台湾海巡署(海上保安庁に相当)のデータと当局者によると、台湾は6月、周辺海域で中国海警局と調査船の活動が急増したことを確認した。これを受け、太平洋沿岸で中国との緊張激化を想定した演習を計画している。
データによると、6月に台湾の周辺海域で確認された中国政府の船舶(海警局船と調査船を含む)は55隻で、5月の30隻から83%増加した。昨年6月の25隻からは120%増となった。この集計には、中国沿岸に近い台湾支配下の島々の周辺で確認された数は含まれていない。
これらの数字は、中国政府の台湾に対する最近の圧力作戦において海警局の役割が拡大していることを浮き彫りにしている。
台湾当局者は、こうした活動が戦時における重大なリスクを示唆していると指摘した。中国政府が台湾の太平洋補給路を遮断する方法を予行演習している可能性があるという。
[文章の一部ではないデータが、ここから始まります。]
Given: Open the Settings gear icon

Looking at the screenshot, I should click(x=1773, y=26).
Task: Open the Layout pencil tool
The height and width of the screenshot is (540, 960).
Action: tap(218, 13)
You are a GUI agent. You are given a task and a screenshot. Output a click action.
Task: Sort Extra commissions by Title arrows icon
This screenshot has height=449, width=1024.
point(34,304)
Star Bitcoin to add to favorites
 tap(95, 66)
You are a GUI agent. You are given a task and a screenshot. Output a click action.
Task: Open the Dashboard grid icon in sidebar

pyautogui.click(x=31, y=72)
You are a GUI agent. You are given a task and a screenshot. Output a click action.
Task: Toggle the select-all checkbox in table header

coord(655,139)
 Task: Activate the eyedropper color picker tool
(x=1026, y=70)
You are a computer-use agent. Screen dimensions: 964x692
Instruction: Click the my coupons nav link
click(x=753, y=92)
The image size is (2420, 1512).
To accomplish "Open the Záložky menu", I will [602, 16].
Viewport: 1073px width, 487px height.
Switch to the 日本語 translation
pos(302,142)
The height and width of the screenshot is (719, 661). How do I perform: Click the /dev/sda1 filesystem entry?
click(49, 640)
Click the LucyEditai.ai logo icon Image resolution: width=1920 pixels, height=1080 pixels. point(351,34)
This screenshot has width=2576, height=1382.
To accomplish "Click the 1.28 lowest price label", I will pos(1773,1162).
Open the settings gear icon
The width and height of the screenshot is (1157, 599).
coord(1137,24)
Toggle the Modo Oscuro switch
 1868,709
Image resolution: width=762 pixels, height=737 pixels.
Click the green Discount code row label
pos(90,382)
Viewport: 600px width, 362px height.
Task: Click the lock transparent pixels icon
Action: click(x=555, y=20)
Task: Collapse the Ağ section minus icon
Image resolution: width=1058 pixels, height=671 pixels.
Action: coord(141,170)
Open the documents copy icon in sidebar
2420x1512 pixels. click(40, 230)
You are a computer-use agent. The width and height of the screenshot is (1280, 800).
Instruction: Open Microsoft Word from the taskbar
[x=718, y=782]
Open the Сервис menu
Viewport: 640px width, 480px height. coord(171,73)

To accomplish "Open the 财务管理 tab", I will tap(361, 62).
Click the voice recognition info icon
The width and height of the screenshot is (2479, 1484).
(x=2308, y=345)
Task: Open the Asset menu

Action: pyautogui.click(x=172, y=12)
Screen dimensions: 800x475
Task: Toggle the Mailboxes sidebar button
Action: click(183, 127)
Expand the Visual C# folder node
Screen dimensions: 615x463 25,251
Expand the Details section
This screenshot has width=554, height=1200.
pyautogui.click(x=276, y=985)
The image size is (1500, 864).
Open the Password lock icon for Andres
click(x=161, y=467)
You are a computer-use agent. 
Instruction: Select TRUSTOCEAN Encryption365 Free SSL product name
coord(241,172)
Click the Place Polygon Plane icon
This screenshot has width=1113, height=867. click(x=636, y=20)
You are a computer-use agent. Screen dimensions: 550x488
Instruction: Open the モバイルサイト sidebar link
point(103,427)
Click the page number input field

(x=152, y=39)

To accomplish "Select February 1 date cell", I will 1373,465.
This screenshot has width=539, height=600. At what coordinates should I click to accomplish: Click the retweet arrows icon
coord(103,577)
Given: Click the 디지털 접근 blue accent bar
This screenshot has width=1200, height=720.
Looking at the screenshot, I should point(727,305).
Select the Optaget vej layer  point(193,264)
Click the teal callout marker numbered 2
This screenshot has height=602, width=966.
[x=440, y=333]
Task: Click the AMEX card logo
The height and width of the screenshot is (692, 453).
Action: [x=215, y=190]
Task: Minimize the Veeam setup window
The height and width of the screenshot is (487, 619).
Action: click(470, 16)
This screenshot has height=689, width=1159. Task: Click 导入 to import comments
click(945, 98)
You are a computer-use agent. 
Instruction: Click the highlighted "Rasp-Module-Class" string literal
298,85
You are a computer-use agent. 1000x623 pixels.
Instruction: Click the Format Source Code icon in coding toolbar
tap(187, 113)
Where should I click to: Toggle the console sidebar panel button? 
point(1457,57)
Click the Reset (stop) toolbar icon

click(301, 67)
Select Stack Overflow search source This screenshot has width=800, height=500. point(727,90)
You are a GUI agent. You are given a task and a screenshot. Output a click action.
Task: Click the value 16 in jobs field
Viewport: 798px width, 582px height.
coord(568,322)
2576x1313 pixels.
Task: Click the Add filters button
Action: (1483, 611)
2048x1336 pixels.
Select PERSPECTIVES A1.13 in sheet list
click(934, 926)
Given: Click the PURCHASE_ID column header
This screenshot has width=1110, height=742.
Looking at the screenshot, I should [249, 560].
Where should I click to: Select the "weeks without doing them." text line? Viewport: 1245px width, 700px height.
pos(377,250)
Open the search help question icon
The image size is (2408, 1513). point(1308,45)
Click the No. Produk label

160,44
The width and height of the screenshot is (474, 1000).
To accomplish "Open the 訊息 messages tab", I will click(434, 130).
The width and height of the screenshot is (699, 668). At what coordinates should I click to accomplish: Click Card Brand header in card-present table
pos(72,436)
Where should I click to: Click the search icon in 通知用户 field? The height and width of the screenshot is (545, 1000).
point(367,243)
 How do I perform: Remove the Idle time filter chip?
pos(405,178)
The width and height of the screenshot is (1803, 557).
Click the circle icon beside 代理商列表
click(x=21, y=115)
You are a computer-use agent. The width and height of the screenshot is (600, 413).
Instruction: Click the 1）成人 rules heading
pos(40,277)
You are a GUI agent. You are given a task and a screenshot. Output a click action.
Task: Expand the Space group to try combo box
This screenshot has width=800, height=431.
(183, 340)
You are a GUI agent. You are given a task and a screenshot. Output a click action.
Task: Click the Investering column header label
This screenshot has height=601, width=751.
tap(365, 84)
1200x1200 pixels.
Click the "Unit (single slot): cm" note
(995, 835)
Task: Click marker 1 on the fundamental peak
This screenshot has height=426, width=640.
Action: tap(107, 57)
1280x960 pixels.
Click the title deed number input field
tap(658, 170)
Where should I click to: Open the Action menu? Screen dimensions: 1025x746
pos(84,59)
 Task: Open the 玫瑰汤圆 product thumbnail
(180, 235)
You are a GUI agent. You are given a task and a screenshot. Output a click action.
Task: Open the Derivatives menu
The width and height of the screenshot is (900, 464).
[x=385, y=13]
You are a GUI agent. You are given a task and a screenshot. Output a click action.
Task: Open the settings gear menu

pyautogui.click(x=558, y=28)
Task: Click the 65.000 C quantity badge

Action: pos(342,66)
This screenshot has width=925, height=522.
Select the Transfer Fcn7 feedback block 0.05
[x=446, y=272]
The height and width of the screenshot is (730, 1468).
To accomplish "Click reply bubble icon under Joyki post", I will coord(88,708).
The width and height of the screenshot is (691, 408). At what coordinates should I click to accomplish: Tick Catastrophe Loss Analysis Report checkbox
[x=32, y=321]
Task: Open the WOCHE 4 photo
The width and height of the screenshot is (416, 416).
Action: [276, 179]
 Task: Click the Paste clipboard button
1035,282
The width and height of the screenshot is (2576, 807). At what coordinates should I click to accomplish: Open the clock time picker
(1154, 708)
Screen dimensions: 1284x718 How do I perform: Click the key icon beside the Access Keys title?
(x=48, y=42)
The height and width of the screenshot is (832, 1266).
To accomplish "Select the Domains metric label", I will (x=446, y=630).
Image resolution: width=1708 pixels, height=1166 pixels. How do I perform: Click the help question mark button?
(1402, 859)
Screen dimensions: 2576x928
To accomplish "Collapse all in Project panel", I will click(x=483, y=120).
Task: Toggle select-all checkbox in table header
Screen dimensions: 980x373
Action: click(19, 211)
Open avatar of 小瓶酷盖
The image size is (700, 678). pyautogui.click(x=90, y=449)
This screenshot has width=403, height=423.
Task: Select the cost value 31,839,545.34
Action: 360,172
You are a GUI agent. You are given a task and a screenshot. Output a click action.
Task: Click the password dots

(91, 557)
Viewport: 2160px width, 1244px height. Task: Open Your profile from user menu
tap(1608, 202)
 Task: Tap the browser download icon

海巡署の高官はブリーフィングで、匿名を条件に「事態が海上封鎖、あるいはすでに準戦争状態と呼べるまでにエスカレートした場合、海軍と協力して台湾の生命線となる海上航路を共同で守る計画がある」と語った。
「机上演習だけでなく実動演習を通じてもこのシナリオを想定してきた」と述べた。
中国国防省と国務院台湾事務弁公室はコメント要請に直ちには回答しなかった。